Endlich entsteht eine Orientierung für die verwirrten und desorientierten Menschen in der Klimakrise. Das ist so wichtig, zumal es diese Menschen allzuleicht nach rechts treibt, wo es die einfachen Antworten – statt des verwirrenden und destruktiven Parteienstreits – gibt.

Der Plan steht, mach mit!

Der Plan steht also! Auch in den – hier nicht geschilderten – Details. Was wir jetzt nur noch brauchen: Mitstreiterinnen und Mitstreiter! Und / oder Finanzen, um Menschen dafür zu bezahlen, die Zukunftscontainer zu etablieren - d.h. v.a. MdBs anzuschreiben und mit ihnen zu sprechen (diese Container selbst zu moderieren ist momentan nicht vorgesehen).

 

Der Hashtag #ZaubertrankZusammenhalt bezieht sich übrigens auf die Asterix-Bände, bei denen der Erhalt des Dorfes bedroht ist.
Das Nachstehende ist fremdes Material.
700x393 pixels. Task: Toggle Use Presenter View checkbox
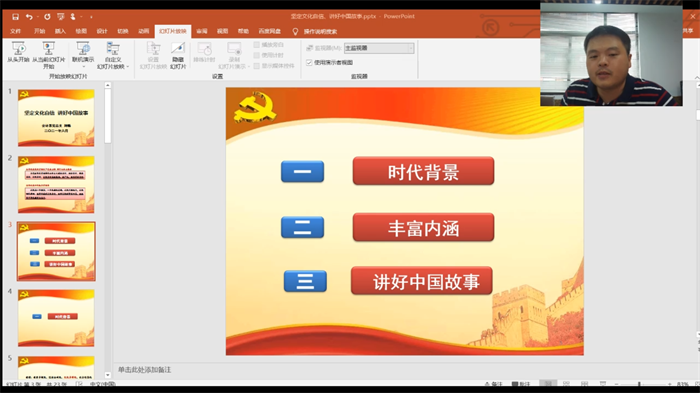309,63
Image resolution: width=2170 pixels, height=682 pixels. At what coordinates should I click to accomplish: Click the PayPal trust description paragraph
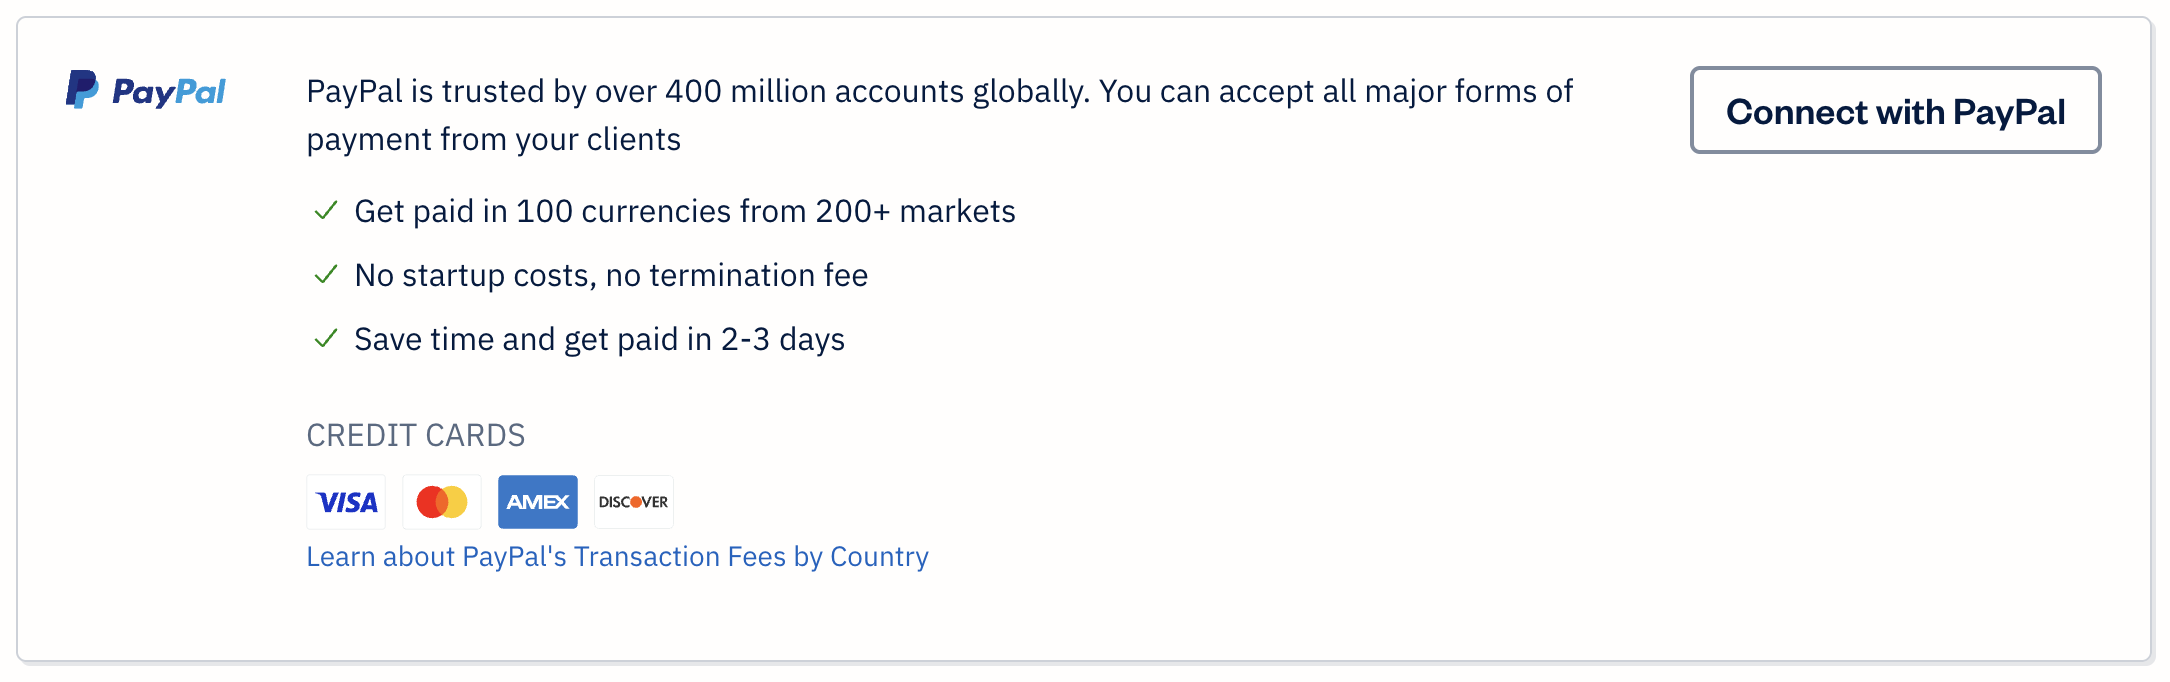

In einigen scheinen „die Römer“ schon zu gewinnen – weil wirksame Intrigen die Dorfgemeinschaft zu zerbrechen drohen. Doch am Ende raufen sich die Bewohnerinnen und Bewohner wieder zusammen. Und es zeigt sich: Der vom Druiden gebraute Trank ist das eine. Aber die wichtigste Essenz des allen Bedrohungen widerstehenden Dorfes ist die Gemeinschaft.

 

Vielleicht sind Zukunftscontainer so etwas wie der fehlende Zaubertrank. Vielleicht geht es aber auch nur darum, dass wir uns endlich zusammenraufen.

 

Wo es schon einmal einen Plan gibt: Was wirst du tun?